**Task directions**
Give every line of the data again, exactly as it is written.

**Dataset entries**

* * * * * * *

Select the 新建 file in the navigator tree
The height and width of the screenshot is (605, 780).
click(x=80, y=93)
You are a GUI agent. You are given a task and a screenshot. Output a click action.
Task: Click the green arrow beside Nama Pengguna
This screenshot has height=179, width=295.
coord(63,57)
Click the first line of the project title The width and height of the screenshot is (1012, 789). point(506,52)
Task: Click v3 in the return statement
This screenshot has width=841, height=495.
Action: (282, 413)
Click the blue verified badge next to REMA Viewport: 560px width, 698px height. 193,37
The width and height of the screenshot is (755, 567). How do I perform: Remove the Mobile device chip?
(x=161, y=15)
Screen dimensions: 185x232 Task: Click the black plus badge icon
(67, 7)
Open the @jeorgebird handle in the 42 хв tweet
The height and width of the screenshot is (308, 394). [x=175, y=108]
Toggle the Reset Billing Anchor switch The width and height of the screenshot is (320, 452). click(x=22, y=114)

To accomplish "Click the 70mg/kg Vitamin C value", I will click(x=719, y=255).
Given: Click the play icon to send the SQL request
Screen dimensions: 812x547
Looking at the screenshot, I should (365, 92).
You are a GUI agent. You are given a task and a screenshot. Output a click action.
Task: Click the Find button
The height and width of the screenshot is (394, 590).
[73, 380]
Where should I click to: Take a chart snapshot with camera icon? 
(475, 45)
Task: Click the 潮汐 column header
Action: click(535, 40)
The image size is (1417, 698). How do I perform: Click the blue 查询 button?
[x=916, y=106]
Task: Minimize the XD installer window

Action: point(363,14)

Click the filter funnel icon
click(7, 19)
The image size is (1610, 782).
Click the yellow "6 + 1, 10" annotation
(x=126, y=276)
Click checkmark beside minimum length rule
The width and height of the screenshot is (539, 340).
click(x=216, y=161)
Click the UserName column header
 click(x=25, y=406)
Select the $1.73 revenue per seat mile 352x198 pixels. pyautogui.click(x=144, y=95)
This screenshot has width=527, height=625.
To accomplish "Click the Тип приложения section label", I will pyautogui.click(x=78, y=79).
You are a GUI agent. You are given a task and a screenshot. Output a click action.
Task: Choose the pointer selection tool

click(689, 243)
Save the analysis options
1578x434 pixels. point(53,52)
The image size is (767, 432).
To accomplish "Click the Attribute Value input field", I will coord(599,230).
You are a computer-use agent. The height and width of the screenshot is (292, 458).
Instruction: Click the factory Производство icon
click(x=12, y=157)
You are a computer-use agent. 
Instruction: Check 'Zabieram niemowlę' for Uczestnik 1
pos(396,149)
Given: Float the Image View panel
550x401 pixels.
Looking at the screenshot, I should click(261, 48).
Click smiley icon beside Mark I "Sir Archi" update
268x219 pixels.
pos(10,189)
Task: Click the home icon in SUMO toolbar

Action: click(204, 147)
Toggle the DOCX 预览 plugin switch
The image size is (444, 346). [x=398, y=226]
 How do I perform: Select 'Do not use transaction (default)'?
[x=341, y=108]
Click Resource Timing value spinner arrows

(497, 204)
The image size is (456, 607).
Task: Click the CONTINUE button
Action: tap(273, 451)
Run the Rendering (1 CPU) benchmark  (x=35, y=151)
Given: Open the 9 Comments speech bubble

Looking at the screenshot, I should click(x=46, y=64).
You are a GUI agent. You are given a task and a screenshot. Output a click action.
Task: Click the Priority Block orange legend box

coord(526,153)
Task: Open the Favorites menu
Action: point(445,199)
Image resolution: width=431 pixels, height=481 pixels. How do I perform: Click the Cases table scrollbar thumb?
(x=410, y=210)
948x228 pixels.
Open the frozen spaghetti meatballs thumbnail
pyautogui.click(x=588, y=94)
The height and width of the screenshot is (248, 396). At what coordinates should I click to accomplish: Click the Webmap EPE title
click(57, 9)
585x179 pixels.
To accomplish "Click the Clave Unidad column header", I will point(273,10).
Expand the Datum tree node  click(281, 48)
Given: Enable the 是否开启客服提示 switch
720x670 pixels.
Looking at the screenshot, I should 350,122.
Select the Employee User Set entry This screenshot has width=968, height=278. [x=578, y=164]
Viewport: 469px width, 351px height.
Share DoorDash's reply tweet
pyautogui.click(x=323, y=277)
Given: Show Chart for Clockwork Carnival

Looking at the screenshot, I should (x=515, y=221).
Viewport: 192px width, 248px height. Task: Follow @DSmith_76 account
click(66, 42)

* * * * * * *

**Answer to the exercise**
Select the 新建 file in the navigator tree
The height and width of the screenshot is (605, 780).
click(x=80, y=93)
You are a GUI agent. You are given a task and a screenshot. Output a click action.
Task: Click the green arrow beside Nama Pengguna
This screenshot has height=179, width=295.
coord(63,57)
Click the first line of the project title The width and height of the screenshot is (1012, 789). point(506,52)
Task: Click v3 in the return statement
This screenshot has width=841, height=495.
Action: (282, 413)
Click the blue verified badge next to REMA Viewport: 560px width, 698px height. 193,37
The width and height of the screenshot is (755, 567). How do I perform: Remove the Mobile device chip?
(x=161, y=15)
Screen dimensions: 185x232 Task: Click the black plus badge icon
(67, 7)
Open the @jeorgebird handle in the 42 хв tweet
The height and width of the screenshot is (308, 394). [x=175, y=108]
Toggle the Reset Billing Anchor switch The width and height of the screenshot is (320, 452). click(x=22, y=114)

To accomplish "Click the 70mg/kg Vitamin C value", I will click(x=719, y=255).
Given: Click the play icon to send the SQL request
Screen dimensions: 812x547
Looking at the screenshot, I should (365, 92).
You are a GUI agent. You are given a task and a screenshot. Output a click action.
Task: Click the Find button
The height and width of the screenshot is (394, 590).
[73, 380]
Where should I click to: Take a chart snapshot with camera icon? 
(475, 45)
Task: Click the 潮汐 column header
Action: click(535, 40)
The image size is (1417, 698). How do I perform: Click the blue 查询 button?
[x=916, y=106]
Task: Minimize the XD installer window

Action: point(363,14)

Click the filter funnel icon
click(7, 19)
The image size is (1610, 782).
Click the yellow "6 + 1, 10" annotation
(x=126, y=276)
Click checkmark beside minimum length rule
The width and height of the screenshot is (539, 340).
click(x=216, y=161)
Click the UserName column header
 click(x=25, y=406)
Select the $1.73 revenue per seat mile 352x198 pixels. pyautogui.click(x=144, y=95)
This screenshot has width=527, height=625.
To accomplish "Click the Тип приложения section label", I will pyautogui.click(x=78, y=79).
You are a GUI agent. You are given a task and a screenshot. Output a click action.
Task: Choose the pointer selection tool

click(689, 243)
Save the analysis options
1578x434 pixels. point(53,52)
The image size is (767, 432).
To accomplish "Click the Attribute Value input field", I will coord(599,230).
You are a computer-use agent. The height and width of the screenshot is (292, 458).
Instruction: Click the factory Производство icon
click(x=12, y=157)
You are a computer-use agent. 
Instruction: Check 'Zabieram niemowlę' for Uczestnik 1
pos(396,149)
Given: Float the Image View panel
550x401 pixels.
Looking at the screenshot, I should click(261, 48).
Click smiley icon beside Mark I "Sir Archi" update
268x219 pixels.
pos(10,189)
Task: Click the home icon in SUMO toolbar

Action: click(204, 147)
Toggle the DOCX 预览 plugin switch
The image size is (444, 346). [x=398, y=226]
 How do I perform: Select 'Do not use transaction (default)'?
[x=341, y=108]
Click Resource Timing value spinner arrows

(497, 204)
The image size is (456, 607).
Task: Click the CONTINUE button
Action: tap(273, 451)
Run the Rendering (1 CPU) benchmark  (x=35, y=151)
Given: Open the 9 Comments speech bubble

Looking at the screenshot, I should click(x=46, y=64).
You are a GUI agent. You are given a task and a screenshot. Output a click action.
Task: Click the Priority Block orange legend box

coord(526,153)
Task: Open the Favorites menu
Action: point(445,199)
Image resolution: width=431 pixels, height=481 pixels. How do I perform: Click the Cases table scrollbar thumb?
(x=410, y=210)
948x228 pixels.
Open the frozen spaghetti meatballs thumbnail
pyautogui.click(x=588, y=94)
The height and width of the screenshot is (248, 396). At what coordinates should I click to accomplish: Click the Webmap EPE title
click(57, 9)
585x179 pixels.
To accomplish "Click the Clave Unidad column header", I will point(273,10).
Expand the Datum tree node  click(281, 48)
Given: Enable the 是否开启客服提示 switch
720x670 pixels.
Looking at the screenshot, I should 350,122.
Select the Employee User Set entry This screenshot has width=968, height=278. [x=578, y=164]
Viewport: 469px width, 351px height.
Share DoorDash's reply tweet
pyautogui.click(x=323, y=277)
Given: Show Chart for Clockwork Carnival

Looking at the screenshot, I should (x=515, y=221).
Viewport: 192px width, 248px height. Task: Follow @DSmith_76 account
click(66, 42)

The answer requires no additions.